本发明公开了一种石墨烯/氟橡胶复合材料的制备方法,包括以下步骤:步骤A:将石墨烯置于乙酸乙酯中超声分散得到石墨烯分散液;步骤B:将氟橡胶加入到石墨烯分散液中,混合搅拌均匀得到混合液;步骤C:将混合液在搅拌条件下加热回流,然后在温度75~85℃下冷凝回流,得到所述的石墨烯/氟橡胶复合材料。复合材料结构均匀,分散性优良;制备过程极其简单,所需材料简单,同时也可以降低成本。

Description

石墨烯/氟橡胶复合材料及其制备方法
技术领域
本发明属于纳米材料制备领域,具体涉及一种石墨烯/氟橡胶复合材料及其制备方法。
背景技术
目前,导电橡胶制品作为功能性橡胶制品的发展很快,应用范围也日趋广泛。导电橡胶按照导电本质的不同,分为结构型和复合型两种。结构型的是通过改变材料的结构来实现其导电能力,而复合型通常是采用向材料中加入各种导电涂料的办法来实现其导电能力。由于复合型导电橡胶具有成本低、工艺简单、易于加工等特点,已被广泛应用与抗静电材料、密封材料及电磁波屏蔽材料等领域。石墨烯是分散和稳定纳米颗粒的优良载体,同时又具有良好的导电性,基于石墨烯的复合材料已展现许多优良的特性,在催化、储能、生物医药等领域中的应用前景宽广,在提高半导体光催化剂活性方面,已显示出独特的优势。近年来,有关石墨烯的研究有了突破性进展。

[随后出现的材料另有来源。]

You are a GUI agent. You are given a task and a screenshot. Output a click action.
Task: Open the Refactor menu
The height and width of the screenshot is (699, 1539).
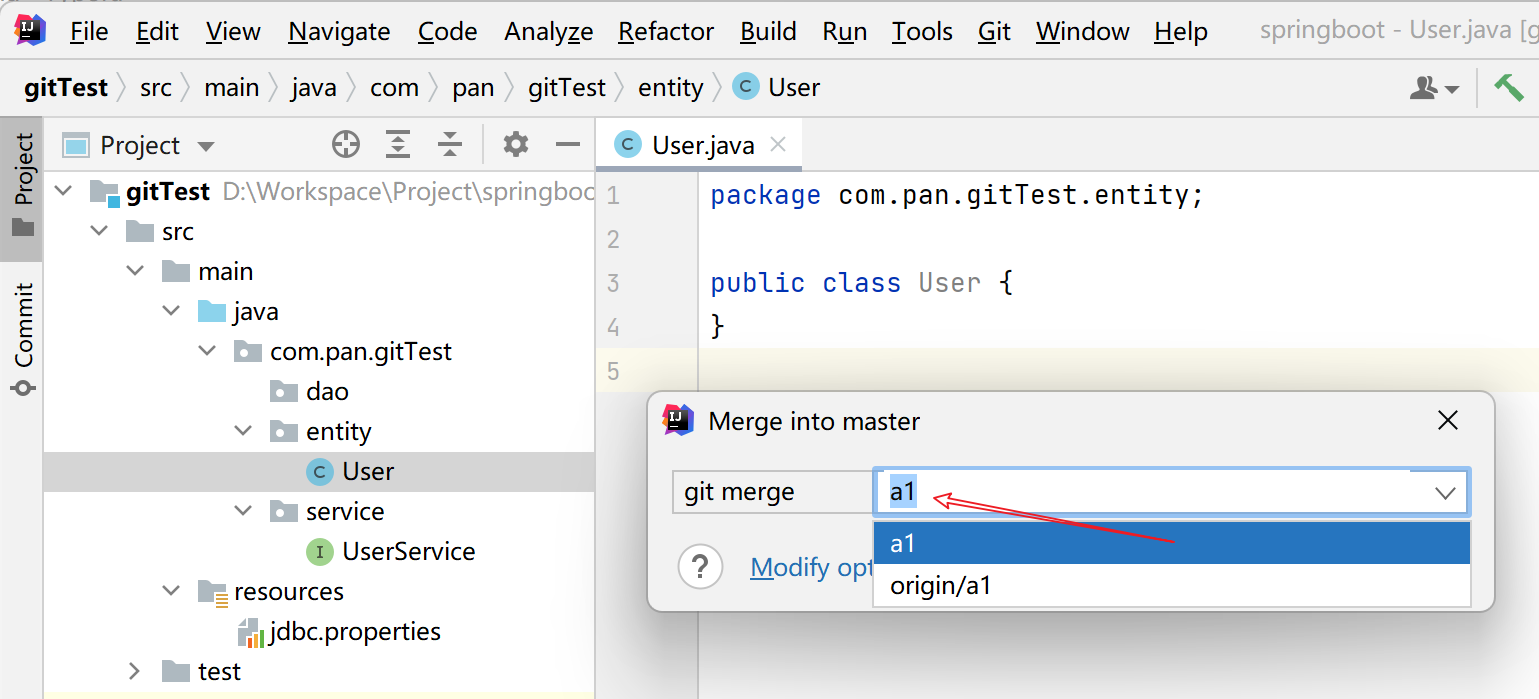click(x=666, y=32)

Liu Z F等人通过把碳纳米管导电层制成复杂的褶皱结构,与普通橡胶复合制成超弹性导电体,实现了这种弹性纤维拉伸过程中非常稳定的电学性能。[Liu Z F,Fang S,Moura F A,et al.Hierarchically buckled sheath-core fibers for superelasticelectronics,sensors,and muscles[J].Science,2015,349(6246):400-404.]
发明内容
本发明的目的是提供一种石墨烯/氟橡胶复合材料及其制备方法。
为了达到上述的技术效果,本发明采取以下技术方案:
一种石墨烯/氟橡胶复合材料的制备方法,包括以下步骤:
步骤A:将石墨烯置于乙酸乙酯中超声分散得到石墨烯分散液;
步骤B:将氟橡胶加入到石墨烯分散液中,混合搅拌均匀得到混合液;
步骤C:将混合液在搅拌条件下加热回流,然后在温度75~85℃下冷凝回流,得到所述的石墨烯/氟橡胶复合材料。

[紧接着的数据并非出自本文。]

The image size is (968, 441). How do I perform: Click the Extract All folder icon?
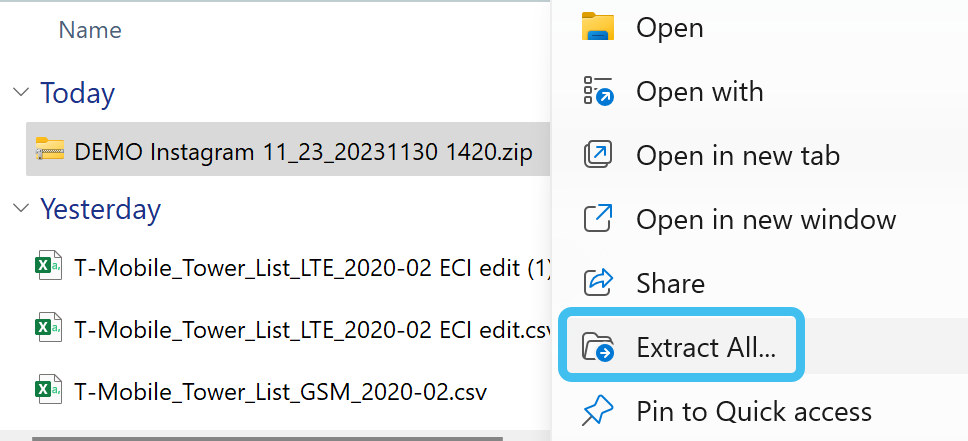[x=598, y=347]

进一步的技术特征是,所述的超声分散的时间为10~30min,所述的石墨烯分散液的质量浓度为0.005~0.1mg/mL。
进一步的技术特征是,所述的石墨烯与氟橡胶的质量比不大于1:10。
进一步的技术特征是,所述的加热回流的温度为80~100℃;加热回流的时间为120~240min。
进一步的技术特征是,所述的石墨烯的平均粒径为30~60μm。
进一步的技术特征是,所述的氟橡胶选自氟橡胶2311、氟橡胶2314中的一种。
进一步的技术特征是,所述的石墨烯与氟橡胶的质量比为0.2~1:10。
本发明还提供了采用上述的制备方法制备而得的石墨烯/氟橡胶复合材料。
下面对本发明做进一步的说明。
石墨烯置于乙酸乙酯中超声分散是为了使石墨烯均匀分散于乙酸乙酯中,在本发明中,选自乙酸乙酯是由于此氟橡胶的可溶液选择性较少,相较于丙酮溶液而言,乙酸乙酯毒性较小而且易得。石墨烯分散液的质量浓度为0.005~0.1mg/mL,若质量浓度大于0.1mg/mL,则分散性有所影响,若质量浓度小于0.005mg/mL,则浓度太稀;根据本发明的优选实施例,所述的石墨烯分散液的质量浓度为0.01~0.1mg/mL,更优选的是,所述的石墨烯分散液的质量浓度为0.05~0.1mg/mL。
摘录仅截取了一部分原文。